[Start of section]
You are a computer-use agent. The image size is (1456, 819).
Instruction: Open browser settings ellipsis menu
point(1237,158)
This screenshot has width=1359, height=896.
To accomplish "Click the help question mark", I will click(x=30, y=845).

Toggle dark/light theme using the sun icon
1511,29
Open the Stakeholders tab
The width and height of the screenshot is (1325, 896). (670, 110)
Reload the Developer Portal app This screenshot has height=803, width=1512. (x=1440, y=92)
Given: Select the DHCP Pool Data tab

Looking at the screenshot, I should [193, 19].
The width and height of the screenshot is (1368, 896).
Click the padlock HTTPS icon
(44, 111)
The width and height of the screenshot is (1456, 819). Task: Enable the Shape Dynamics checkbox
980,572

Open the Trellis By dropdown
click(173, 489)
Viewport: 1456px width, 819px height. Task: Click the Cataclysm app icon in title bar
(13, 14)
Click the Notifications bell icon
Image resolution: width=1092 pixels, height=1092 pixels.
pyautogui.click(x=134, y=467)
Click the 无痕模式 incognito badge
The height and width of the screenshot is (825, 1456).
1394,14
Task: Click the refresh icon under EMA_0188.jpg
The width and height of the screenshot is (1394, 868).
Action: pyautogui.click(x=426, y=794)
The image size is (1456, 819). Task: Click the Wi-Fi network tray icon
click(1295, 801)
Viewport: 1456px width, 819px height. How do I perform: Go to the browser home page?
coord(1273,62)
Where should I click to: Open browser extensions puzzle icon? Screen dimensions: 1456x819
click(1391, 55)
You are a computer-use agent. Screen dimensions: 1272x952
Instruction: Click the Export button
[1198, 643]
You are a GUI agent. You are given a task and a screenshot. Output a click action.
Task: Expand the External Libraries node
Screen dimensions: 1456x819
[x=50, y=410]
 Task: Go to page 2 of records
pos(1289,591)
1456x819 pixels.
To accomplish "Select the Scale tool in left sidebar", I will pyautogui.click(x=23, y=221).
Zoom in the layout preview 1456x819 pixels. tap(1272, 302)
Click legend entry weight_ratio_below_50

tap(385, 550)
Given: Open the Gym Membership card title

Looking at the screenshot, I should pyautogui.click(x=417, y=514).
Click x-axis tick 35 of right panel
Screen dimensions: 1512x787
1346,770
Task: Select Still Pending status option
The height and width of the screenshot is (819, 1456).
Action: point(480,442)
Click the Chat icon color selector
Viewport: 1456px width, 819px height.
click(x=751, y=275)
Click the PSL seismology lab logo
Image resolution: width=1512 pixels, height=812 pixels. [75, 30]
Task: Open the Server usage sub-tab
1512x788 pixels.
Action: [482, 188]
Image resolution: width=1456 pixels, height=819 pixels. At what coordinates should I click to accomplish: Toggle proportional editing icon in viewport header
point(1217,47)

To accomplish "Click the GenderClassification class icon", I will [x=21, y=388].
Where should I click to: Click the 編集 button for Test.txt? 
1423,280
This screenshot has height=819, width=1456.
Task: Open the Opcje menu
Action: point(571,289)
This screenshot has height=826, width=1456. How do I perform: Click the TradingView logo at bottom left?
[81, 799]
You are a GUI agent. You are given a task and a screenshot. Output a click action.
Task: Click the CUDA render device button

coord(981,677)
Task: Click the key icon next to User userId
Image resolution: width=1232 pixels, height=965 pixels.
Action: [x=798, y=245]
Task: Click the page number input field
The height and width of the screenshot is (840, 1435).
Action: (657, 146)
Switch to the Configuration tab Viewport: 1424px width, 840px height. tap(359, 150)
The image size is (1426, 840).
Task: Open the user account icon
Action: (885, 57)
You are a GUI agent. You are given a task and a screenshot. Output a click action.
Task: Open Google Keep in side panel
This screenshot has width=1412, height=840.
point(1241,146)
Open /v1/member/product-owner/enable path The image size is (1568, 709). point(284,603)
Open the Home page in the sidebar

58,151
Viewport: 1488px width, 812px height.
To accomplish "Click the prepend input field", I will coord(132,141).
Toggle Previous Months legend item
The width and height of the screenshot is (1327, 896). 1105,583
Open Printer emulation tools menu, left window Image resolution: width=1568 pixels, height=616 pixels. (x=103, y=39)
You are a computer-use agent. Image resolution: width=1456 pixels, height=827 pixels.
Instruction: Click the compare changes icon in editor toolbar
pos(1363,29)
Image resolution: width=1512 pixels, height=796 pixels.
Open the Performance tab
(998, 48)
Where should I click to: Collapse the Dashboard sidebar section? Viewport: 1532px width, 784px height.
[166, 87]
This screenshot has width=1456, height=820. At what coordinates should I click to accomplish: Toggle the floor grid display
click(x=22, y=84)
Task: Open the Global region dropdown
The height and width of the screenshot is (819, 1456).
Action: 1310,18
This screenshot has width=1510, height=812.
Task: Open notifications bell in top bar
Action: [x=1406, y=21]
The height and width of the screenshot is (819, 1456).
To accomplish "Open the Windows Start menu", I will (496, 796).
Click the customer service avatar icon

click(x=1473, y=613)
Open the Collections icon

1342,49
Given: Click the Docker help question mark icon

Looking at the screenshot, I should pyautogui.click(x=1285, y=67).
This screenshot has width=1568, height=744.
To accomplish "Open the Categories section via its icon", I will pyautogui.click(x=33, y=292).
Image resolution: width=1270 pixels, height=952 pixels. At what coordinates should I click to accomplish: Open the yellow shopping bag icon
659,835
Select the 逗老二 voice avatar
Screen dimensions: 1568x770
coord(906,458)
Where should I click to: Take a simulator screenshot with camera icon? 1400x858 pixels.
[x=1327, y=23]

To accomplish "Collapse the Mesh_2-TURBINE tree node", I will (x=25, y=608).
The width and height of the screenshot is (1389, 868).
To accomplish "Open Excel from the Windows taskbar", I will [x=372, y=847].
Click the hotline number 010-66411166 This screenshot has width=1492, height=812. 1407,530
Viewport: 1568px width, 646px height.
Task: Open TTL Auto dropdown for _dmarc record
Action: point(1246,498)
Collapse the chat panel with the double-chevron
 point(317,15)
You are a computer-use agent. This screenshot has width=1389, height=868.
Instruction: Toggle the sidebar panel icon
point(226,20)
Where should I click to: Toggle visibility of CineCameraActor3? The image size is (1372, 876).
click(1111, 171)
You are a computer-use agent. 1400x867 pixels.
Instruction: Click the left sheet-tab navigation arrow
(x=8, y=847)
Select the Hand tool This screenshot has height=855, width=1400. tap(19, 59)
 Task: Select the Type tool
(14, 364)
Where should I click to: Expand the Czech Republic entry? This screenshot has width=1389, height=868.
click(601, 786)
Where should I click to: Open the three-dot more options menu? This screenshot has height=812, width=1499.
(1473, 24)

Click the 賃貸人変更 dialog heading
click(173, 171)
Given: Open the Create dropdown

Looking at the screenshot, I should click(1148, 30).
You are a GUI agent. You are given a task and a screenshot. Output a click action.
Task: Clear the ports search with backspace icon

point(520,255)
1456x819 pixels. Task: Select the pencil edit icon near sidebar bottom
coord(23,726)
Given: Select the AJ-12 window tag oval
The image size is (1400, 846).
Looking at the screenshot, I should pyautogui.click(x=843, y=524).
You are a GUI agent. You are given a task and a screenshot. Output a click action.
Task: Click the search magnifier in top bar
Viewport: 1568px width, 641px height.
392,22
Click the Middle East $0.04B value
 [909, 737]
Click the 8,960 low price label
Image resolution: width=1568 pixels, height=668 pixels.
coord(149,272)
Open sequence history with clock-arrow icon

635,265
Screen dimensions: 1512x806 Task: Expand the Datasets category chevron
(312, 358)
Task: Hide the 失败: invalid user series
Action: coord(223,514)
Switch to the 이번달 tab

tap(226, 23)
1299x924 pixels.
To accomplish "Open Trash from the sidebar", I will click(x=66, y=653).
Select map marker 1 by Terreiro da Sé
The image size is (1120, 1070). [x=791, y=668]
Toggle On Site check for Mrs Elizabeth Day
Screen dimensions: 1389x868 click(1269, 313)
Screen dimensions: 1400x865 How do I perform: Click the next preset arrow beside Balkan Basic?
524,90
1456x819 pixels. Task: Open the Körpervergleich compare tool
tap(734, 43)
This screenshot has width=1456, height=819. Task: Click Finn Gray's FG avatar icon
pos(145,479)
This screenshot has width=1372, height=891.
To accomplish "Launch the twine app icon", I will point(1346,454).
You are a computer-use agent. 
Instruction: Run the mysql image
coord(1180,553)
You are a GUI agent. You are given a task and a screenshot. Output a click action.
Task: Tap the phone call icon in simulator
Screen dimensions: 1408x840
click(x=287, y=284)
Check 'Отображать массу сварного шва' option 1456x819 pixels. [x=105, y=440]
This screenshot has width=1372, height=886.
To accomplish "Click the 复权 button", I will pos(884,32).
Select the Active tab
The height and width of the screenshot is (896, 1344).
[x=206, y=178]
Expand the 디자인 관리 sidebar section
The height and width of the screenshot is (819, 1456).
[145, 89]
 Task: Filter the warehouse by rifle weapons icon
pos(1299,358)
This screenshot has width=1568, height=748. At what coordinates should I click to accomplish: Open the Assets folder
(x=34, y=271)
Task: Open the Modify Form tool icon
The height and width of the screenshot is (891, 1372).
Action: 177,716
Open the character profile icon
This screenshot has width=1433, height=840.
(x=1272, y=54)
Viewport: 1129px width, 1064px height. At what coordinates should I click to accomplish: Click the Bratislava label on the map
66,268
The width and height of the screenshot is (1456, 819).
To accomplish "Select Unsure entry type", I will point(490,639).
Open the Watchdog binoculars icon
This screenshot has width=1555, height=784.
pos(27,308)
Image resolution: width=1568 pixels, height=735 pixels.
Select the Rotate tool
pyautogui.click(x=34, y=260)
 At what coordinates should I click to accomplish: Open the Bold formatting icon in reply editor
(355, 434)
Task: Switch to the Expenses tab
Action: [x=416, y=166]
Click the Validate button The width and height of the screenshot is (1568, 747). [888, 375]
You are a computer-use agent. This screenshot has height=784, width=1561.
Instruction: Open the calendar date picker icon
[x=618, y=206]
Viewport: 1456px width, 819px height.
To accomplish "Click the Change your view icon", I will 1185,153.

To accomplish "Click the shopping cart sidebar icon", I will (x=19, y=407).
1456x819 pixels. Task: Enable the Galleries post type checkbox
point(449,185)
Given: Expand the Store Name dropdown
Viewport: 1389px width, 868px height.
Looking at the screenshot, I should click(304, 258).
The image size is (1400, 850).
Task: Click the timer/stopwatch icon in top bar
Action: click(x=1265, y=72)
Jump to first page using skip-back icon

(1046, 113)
[End of section]
WHAT TO WORK ON | Copy every line in the listing above where the string "input" turns up.

ANSWER TO THIS EXERCISE |
Task: Click the page number input field
To accomplish "Click the prepend input field", I will coord(132,141).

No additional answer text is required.